Description of the task —
Your answer should be the exact lines of the data below from the one containing "Zoccoli romani a Vindolanda (78, 1393)" through the one containing "[next-page] (21, 1426)"; please include nothing else.

● ● ●

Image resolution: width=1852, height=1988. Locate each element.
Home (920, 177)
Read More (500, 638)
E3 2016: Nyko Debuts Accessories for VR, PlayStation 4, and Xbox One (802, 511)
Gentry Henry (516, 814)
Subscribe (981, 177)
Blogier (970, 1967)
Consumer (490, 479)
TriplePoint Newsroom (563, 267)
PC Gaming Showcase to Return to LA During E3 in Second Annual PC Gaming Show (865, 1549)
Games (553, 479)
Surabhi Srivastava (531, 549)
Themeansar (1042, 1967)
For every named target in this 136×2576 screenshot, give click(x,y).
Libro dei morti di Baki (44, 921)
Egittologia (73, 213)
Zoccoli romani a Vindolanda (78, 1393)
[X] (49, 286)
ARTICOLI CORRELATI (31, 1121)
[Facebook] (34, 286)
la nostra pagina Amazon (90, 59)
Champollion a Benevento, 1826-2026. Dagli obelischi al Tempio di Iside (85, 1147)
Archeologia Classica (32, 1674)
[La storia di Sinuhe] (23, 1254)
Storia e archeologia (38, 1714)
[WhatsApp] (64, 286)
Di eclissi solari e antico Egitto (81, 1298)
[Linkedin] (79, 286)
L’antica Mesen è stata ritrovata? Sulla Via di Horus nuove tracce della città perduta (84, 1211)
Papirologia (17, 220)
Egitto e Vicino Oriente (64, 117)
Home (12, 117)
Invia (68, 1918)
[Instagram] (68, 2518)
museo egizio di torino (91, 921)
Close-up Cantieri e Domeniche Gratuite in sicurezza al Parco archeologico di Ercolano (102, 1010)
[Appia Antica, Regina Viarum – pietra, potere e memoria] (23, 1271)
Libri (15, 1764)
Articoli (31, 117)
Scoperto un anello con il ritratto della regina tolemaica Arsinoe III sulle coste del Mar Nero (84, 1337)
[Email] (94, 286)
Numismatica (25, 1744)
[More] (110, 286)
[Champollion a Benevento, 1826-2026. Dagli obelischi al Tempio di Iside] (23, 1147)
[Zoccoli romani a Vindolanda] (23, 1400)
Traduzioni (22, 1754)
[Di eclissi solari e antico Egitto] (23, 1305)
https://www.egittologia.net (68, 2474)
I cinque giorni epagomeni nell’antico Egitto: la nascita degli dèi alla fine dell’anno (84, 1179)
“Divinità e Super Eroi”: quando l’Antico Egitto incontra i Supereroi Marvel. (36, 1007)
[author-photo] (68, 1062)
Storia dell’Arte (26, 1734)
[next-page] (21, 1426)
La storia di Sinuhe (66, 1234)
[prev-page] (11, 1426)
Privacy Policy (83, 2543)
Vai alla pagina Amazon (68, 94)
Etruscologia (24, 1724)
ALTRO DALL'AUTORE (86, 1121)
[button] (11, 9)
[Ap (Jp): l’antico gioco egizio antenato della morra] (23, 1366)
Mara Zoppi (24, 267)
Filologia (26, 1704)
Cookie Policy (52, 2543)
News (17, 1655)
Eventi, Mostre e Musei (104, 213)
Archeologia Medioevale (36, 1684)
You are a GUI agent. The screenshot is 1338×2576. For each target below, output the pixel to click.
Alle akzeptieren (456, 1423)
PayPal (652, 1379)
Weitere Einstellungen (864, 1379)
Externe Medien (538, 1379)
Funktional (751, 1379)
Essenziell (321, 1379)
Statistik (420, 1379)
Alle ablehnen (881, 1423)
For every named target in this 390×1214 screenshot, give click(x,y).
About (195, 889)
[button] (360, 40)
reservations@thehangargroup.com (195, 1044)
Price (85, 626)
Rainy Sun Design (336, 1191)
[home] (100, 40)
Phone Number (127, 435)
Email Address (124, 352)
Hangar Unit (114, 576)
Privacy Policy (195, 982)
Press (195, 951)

● ● ●

Result below —
Zoccoli romani a Vindolanda (78, 1393)
[X] (49, 286)
ARTICOLI CORRELATI (31, 1121)
[Facebook] (34, 286)
la nostra pagina Amazon (90, 59)
Champollion a Benevento, 1826-2026. Dagli obelischi al Tempio di Iside (85, 1147)
Archeologia Classica (32, 1674)
[La storia di Sinuhe] (23, 1254)
Storia e archeologia (38, 1714)
[WhatsApp] (64, 286)
Di eclissi solari e antico Egitto (81, 1298)
[Linkedin] (79, 286)
L’antica Mesen è stata ritrovata? Sulla Via di Horus nuove tracce della città perduta (84, 1211)
Papirologia (17, 220)
Egitto e Vicino Oriente (64, 117)
Home (12, 117)
Invia (68, 1918)
[Instagram] (68, 2518)
museo egizio di torino (91, 921)
Close-up Cantieri e Domeniche Gratuite in sicurezza al Parco archeologico di Ercolano (102, 1010)
[Appia Antica, Regina Viarum – pietra, potere e memoria] (23, 1271)
Libri (15, 1764)
Articoli (31, 117)
Scoperto un anello con il ritratto della regina tolemaica Arsinoe III sulle coste del Mar Nero (84, 1337)
[Email] (94, 286)
Numismatica (25, 1744)
[More] (110, 286)
[Champollion a Benevento, 1826-2026. Dagli obelischi al Tempio di Iside] (23, 1147)
[Zoccoli romani a Vindolanda] (23, 1400)
Traduzioni (22, 1754)
[Di eclissi solari e antico Egitto] (23, 1305)
https://www.egittologia.net (68, 2474)
I cinque giorni epagomeni nell’antico Egitto: la nascita degli dèi alla fine dell’anno (84, 1179)
“Divinità e Super Eroi”: quando l’Antico Egitto incontra i Supereroi Marvel. (36, 1007)
[author-photo] (68, 1062)
Storia dell’Arte (26, 1734)
[next-page] (21, 1426)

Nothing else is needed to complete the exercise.